TechFlow News, May 2, according to a CoinDesk report, newly released provisions of the Digital Asset Market Clarity Act indicate that a bipartisan compromise led by Senator Thom Tillis (R-NC) and Senator Angela Alsobrooks (D-MD) would prohibit stablecoin issuers from offering returns solely based on holding stablecoin reserves. The text states that “financial services provided by depository institutions are vital to U.S. economic strength,” and that stablecoin issuers offering similar services “could impede” such institutions.

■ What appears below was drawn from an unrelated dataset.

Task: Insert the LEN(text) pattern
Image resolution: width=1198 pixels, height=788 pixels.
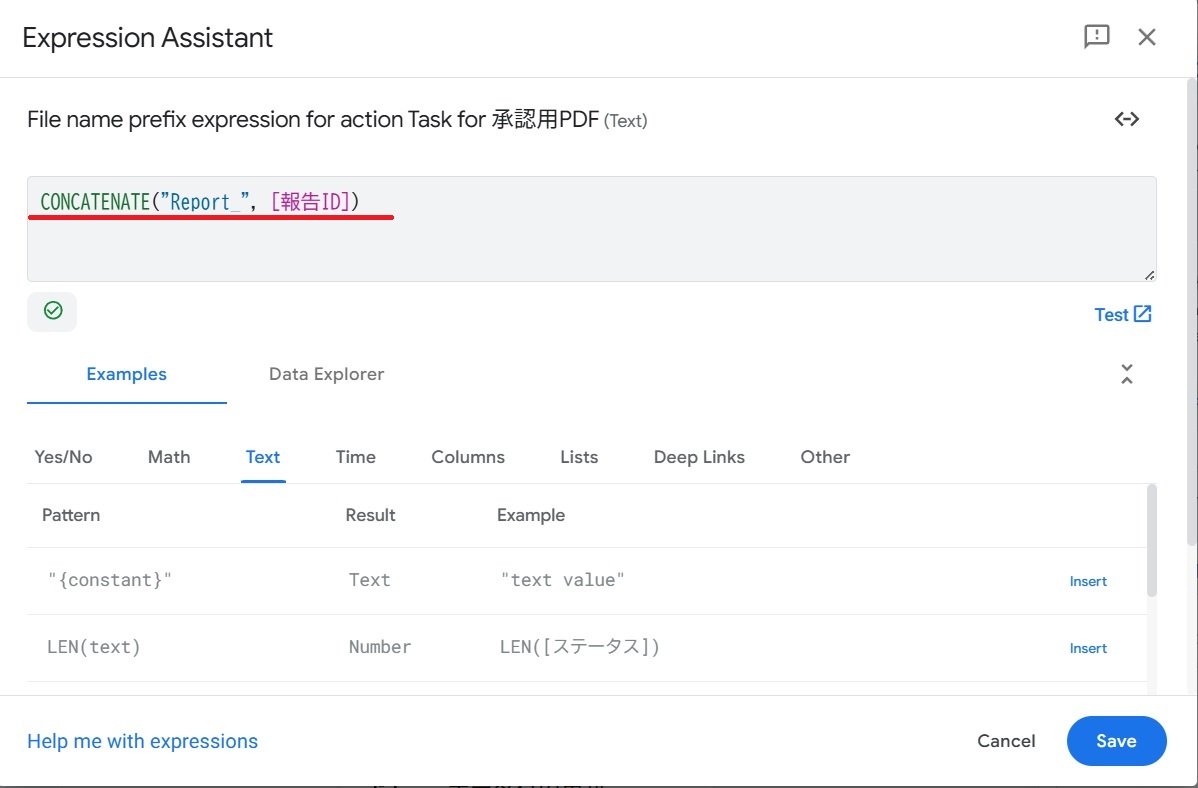Action: click(1088, 648)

The text stipulates that no regulated entity may directly or indirectly pay any form of interest or yield—whether in cash, tokens, or other consideration—to a covered recipient solely: (i) in connection with holding that covered recipient’s payment stablecoins; or (ii) on payment stablecoin balances in a manner economically or functionally equivalent to paying interest or yield on interest-bearing bank deposits.
This restriction does not apply to incentives “based on genuine activity or bona fide transactions,” akin to rewards offered by financial institutions for credit card usage, but does apply to loyalty programs or similar initiatives. The text also includes anti-circumvention provisions and requires the U.S. Department of the Treasury and the Commodity Futures Trading Commission (CFTC) to initiate rulemaking within one year after the bill becomes law to clarify the specific methods and conditions under which crypto firms may offer yield.
Cody Carbone, CEO of the Digital Chamber, stated in a press release that the association “welcomes the public release of the stablecoin yield provisions, marking an important step toward resolving the final key issue between committees and ongoing deliberations.”